What is a vegetarian?

A vegetarian is an individual that will not eat any animal meat. Although they do not eat animal meat they will still consume eggs, dairy and honey (unlike vegans). You might have often heard to decrease your meat intake through taking part in 'veganuary', 'meatless Mondays' or a general cut down of eating meat for just one meal a day. I am here to answer the question of: does this even do anything to benefit the world?

If you want a quick answer that stops you from having to read a whole fact and figure based article: yes, vegetarianism does create a positive impact on the Earth's scarce resources. If you want to have some back knowledge as to why that is the case, do keep reading.

This will also allow you to spit out some facts next time someone says "but the meat you aren't eating is killed anyways and someone else will buy it instead."

Why commit to the switch?

Although I am now a vegetarian myself, I was eating meat up until I was 13 this means I did have the ability to live a carnivore lifestyle which allows me to empathise with those who find that meat is extremely tasty and a staple part of a healthy diet (I used to love a good steak-frites or sweet and sour chicken). Why did I decide to change this?

Firstly, my mum and sister changed their diet to a vegan diet which made it easily accessible to have vegetarian-vegan meals at home. Cutting down meat in my diet meant that I would be using 2.5x less carbon emission than a meat-eating diet. This is through the whole process of raising cattle and livestock: providing the land, food and water used to raise the livestock to then butcher them later on.

== Given data ==

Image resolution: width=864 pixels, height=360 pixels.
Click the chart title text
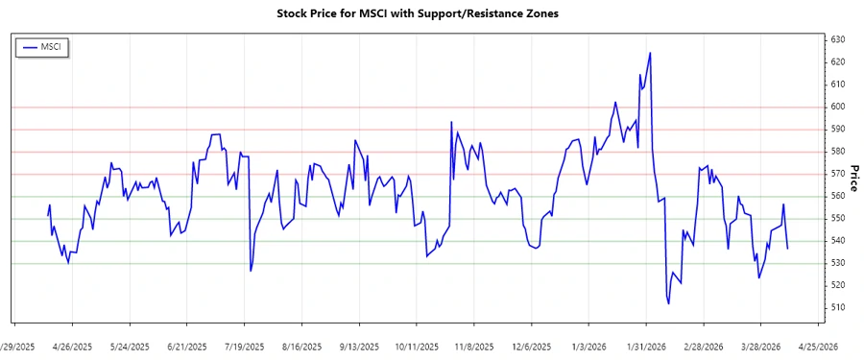click(417, 13)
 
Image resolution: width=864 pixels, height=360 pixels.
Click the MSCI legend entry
click(43, 46)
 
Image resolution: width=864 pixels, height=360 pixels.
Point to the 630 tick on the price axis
click(838, 39)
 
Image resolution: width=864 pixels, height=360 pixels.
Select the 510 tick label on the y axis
click(838, 307)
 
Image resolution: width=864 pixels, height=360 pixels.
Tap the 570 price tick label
click(838, 174)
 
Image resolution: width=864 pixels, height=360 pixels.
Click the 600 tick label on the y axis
click(838, 107)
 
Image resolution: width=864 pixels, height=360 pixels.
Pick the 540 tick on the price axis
click(838, 241)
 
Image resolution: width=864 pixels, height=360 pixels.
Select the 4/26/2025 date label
click(72, 347)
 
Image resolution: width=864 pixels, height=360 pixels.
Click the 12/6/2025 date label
click(532, 347)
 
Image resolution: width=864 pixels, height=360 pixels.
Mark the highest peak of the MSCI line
click(650, 53)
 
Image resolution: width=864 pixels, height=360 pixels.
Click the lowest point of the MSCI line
click(668, 303)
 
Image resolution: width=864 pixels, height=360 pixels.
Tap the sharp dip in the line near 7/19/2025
click(251, 271)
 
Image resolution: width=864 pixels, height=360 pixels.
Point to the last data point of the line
click(788, 249)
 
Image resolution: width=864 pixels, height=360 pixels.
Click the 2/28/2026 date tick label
click(705, 347)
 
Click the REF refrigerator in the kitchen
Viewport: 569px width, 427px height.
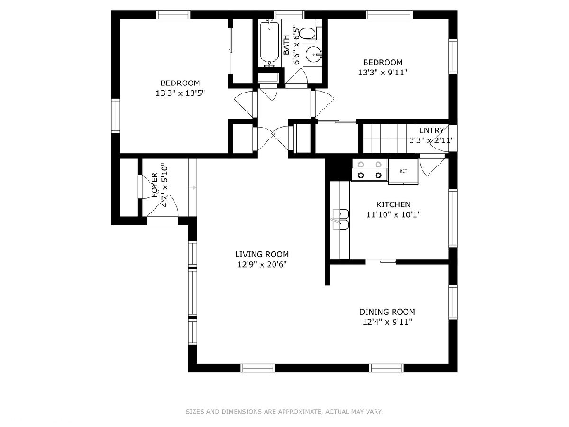click(x=403, y=171)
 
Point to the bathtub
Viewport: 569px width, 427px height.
click(x=270, y=44)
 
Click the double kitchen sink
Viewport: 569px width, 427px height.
click(x=341, y=219)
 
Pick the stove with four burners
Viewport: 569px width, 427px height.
click(x=370, y=170)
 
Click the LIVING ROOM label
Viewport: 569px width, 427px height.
click(x=262, y=254)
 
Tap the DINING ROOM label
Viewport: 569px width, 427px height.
click(x=387, y=312)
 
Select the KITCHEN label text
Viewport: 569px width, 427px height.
click(x=393, y=204)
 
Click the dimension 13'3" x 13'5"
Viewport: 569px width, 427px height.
click(x=180, y=93)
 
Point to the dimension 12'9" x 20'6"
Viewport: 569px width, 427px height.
click(x=262, y=265)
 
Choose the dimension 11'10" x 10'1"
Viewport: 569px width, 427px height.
click(x=394, y=214)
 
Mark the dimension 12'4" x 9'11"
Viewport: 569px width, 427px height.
click(x=387, y=322)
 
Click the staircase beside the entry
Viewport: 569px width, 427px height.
click(x=389, y=138)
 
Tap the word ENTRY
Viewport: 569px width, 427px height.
click(x=431, y=130)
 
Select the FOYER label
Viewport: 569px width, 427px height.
click(x=154, y=185)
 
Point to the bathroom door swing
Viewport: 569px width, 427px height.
click(x=297, y=76)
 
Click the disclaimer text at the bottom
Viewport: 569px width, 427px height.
click(x=284, y=411)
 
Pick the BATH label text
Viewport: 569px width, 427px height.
click(x=286, y=45)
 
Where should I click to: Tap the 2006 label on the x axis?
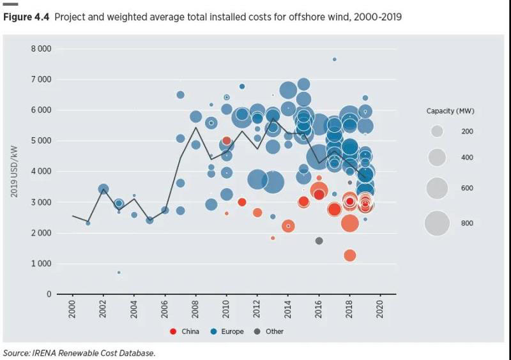pyautogui.click(x=165, y=311)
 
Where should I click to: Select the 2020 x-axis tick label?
pyautogui.click(x=380, y=311)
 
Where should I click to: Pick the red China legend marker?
pyautogui.click(x=173, y=331)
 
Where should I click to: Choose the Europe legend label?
pyautogui.click(x=233, y=331)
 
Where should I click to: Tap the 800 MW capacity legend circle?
pyautogui.click(x=437, y=223)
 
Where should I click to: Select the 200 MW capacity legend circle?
pyautogui.click(x=437, y=131)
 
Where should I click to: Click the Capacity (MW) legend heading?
pyautogui.click(x=450, y=111)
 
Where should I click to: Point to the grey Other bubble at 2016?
pyautogui.click(x=319, y=241)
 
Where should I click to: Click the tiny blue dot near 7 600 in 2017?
pyautogui.click(x=334, y=59)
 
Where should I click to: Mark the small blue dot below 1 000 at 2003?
pyautogui.click(x=119, y=273)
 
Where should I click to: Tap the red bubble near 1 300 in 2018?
pyautogui.click(x=349, y=255)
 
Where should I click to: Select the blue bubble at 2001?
pyautogui.click(x=88, y=223)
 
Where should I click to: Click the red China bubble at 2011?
pyautogui.click(x=242, y=202)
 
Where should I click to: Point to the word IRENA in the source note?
pyautogui.click(x=50, y=353)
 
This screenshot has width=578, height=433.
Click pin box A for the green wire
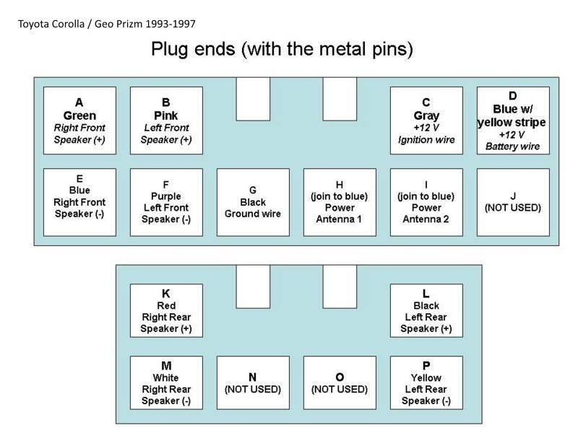(x=79, y=121)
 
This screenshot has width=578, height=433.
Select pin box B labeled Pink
(x=166, y=121)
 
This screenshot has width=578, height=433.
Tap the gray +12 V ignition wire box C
(x=426, y=121)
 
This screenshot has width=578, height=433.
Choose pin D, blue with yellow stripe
(x=513, y=121)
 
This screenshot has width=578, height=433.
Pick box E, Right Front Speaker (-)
(x=79, y=202)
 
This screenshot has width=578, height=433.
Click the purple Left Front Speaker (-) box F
(x=166, y=202)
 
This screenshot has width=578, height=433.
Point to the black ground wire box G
(x=253, y=202)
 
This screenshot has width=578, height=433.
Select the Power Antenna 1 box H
(x=340, y=202)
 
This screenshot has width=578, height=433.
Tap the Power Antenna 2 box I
(x=426, y=202)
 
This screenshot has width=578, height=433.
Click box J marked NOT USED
(x=513, y=202)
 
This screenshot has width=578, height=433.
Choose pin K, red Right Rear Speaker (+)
(x=166, y=310)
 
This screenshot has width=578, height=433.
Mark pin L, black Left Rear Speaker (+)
(x=426, y=310)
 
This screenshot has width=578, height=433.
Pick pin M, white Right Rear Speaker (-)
(x=166, y=382)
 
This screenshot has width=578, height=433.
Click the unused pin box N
(x=253, y=382)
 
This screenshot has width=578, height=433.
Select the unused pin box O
(x=340, y=382)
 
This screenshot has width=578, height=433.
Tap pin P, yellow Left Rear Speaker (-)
(x=426, y=382)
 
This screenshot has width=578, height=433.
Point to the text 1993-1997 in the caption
(x=170, y=25)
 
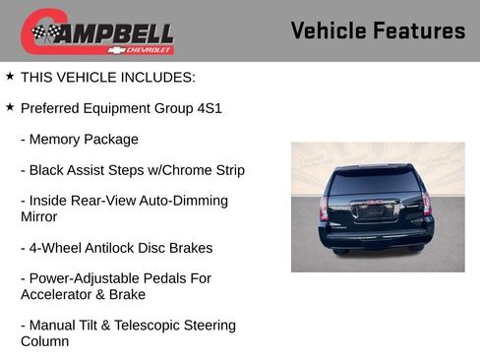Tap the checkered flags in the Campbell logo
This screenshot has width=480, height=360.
click(x=45, y=33)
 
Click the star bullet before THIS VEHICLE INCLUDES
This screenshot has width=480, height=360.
click(x=10, y=75)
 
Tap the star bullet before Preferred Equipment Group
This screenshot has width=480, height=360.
click(x=10, y=106)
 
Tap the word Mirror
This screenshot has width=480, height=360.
click(x=39, y=216)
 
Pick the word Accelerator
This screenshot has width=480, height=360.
click(x=60, y=294)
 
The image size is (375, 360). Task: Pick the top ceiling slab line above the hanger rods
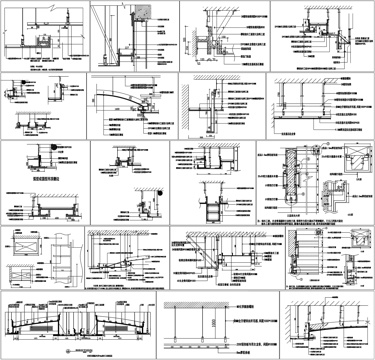[x=220, y=303]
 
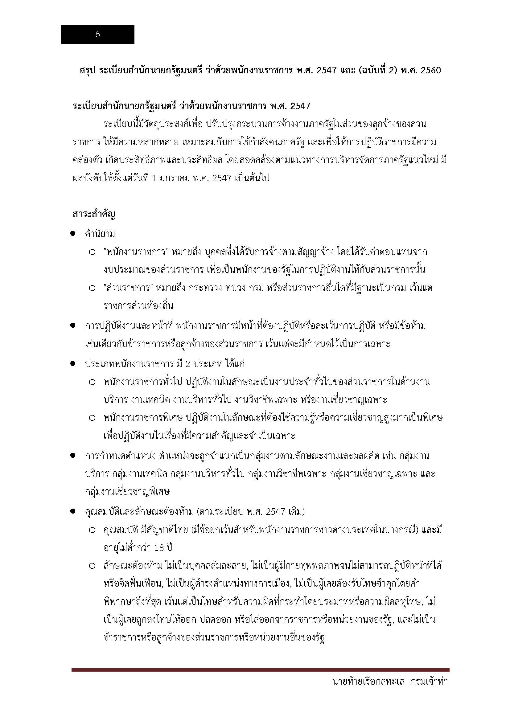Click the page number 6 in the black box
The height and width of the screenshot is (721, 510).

== Exercise task 1 ==
In the vegetarianism text, rewrite the passage from "What is a vegetarian?" up to and including "to the switch?", substituting "planet's" for "Earth's".
== Exercise task 2 ==
Answer these from the vegetarianism text:
(a) Besides eggs and dairy, what else does a vegetarian still consume?
(b) Up until what age was the writer eating meat?
(c) How many times less carbon emission did cutting down meat mean the writer would be using?

== Exercise output 1 ==
What is a vegetarian?

A vegetarian is an individual that will not eat any animal meat. Although they do not eat animal meat they will still consume eggs, dairy and honey (unlike vegans). You might have often heard to decrease your meat intake through taking part in 'veganuary', 'meatless Mondays' or a general cut down of eating meat for just one meal a day. I am here to answer the question of: does this even do anything to benefit the world?

If you want a quick answer that stops you from having to read a whole fact and figure based article: yes, vegetarianism does create a positive impact on the planet's scarce resources. If you want to have some back knowledge as to why that is the case, do keep reading.

This will also allow you to spit out some facts next time someone says "but the meat you aren't eating is killed anyways and someone else will buy it instead."

Why commit to the switch?

== Exercise output 2 ==
(a) Honey.
(b) 13.
(c) 2.5x less.